By Alex Moore,
Cascade Harvest Coalition
A lot of my peers (I’m about 30 years old) have spent more than half of their lives in a US with certified organic products and view the National Organic Program (NOP) as a sort of birthright. From time to time I hear grumbles or even adamant criticism about loopholes in the standards that allow larger scale agriculture to circumvent the original intention of the Organic Food Production Act of 1990.
Well, the New York Times and the Atlantic Magazine reported that the USDA has amended National Organic Program (NOP) regulations that govern the definition and use of ‘pasture’ in organic dairy production. According to the New York Times, some producers interpreted the old language, “organically raised livestock had to have access to pasture,” to mean that cows were only required to be pastured during times when they were not producing milk. Here is an excerpt of the new, much tighter regulation.
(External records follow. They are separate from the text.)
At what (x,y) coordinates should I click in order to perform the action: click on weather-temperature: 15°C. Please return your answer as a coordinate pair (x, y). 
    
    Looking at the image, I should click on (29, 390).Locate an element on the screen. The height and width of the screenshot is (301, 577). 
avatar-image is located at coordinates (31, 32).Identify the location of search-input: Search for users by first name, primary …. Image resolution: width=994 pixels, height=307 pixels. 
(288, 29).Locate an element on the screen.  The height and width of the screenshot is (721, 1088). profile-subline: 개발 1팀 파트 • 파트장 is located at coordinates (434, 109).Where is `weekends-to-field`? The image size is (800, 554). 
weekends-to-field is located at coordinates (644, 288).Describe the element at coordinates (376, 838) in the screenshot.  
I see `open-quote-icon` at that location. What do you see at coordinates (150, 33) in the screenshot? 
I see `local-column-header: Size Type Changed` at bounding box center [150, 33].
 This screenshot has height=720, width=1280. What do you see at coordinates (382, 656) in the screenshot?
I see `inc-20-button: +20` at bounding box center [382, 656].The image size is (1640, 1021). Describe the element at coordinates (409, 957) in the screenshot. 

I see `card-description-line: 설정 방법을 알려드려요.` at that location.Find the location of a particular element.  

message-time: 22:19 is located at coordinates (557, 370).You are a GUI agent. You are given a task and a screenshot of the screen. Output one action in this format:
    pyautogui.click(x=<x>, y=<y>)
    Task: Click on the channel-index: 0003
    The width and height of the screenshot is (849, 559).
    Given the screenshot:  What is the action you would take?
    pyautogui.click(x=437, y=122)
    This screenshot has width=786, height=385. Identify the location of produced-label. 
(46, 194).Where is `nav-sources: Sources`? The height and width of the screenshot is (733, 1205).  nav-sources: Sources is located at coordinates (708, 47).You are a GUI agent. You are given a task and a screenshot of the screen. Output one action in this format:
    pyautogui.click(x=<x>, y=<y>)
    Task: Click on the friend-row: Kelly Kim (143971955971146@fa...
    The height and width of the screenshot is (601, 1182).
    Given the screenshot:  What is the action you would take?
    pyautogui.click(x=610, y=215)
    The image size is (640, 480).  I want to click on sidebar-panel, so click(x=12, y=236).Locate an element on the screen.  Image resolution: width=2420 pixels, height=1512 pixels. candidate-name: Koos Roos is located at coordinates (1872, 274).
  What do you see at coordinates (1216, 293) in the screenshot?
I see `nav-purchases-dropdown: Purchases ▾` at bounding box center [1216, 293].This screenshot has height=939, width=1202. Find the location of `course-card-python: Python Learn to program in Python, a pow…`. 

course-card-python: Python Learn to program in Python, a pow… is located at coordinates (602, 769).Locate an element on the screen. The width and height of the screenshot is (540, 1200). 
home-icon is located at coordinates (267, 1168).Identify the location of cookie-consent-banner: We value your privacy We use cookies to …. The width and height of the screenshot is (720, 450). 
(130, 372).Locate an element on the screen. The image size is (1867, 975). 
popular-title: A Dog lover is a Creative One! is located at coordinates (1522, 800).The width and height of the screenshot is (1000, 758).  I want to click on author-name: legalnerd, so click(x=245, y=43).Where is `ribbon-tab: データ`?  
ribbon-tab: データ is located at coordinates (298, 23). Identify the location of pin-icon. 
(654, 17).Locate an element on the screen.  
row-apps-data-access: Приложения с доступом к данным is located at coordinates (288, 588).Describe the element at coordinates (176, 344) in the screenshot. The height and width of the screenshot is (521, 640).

* Animals must graze pasture during the grazing season, which must be at least 120 days per year;
* Animals must obtain a minimum of 30 percent dry matter intake from grazing pasture during the grazing season;
* Producers must have a pasture management plan and manage pasture as a crop to meet the feed requirements for the grazing animals and to protect soil and water quality; and,
* Livestock are exempt from the 30 percent dry matter intake requirements during the finish feeding period, not to exceed 120 days. Livestock must have access to pasture during the finishing phase.
That’s simple enough language to pass onto my friends. But what about preservatives and artifical flavors in processed organic grocery items? I’ll have to dig in a bit deeper to get clear on those rules.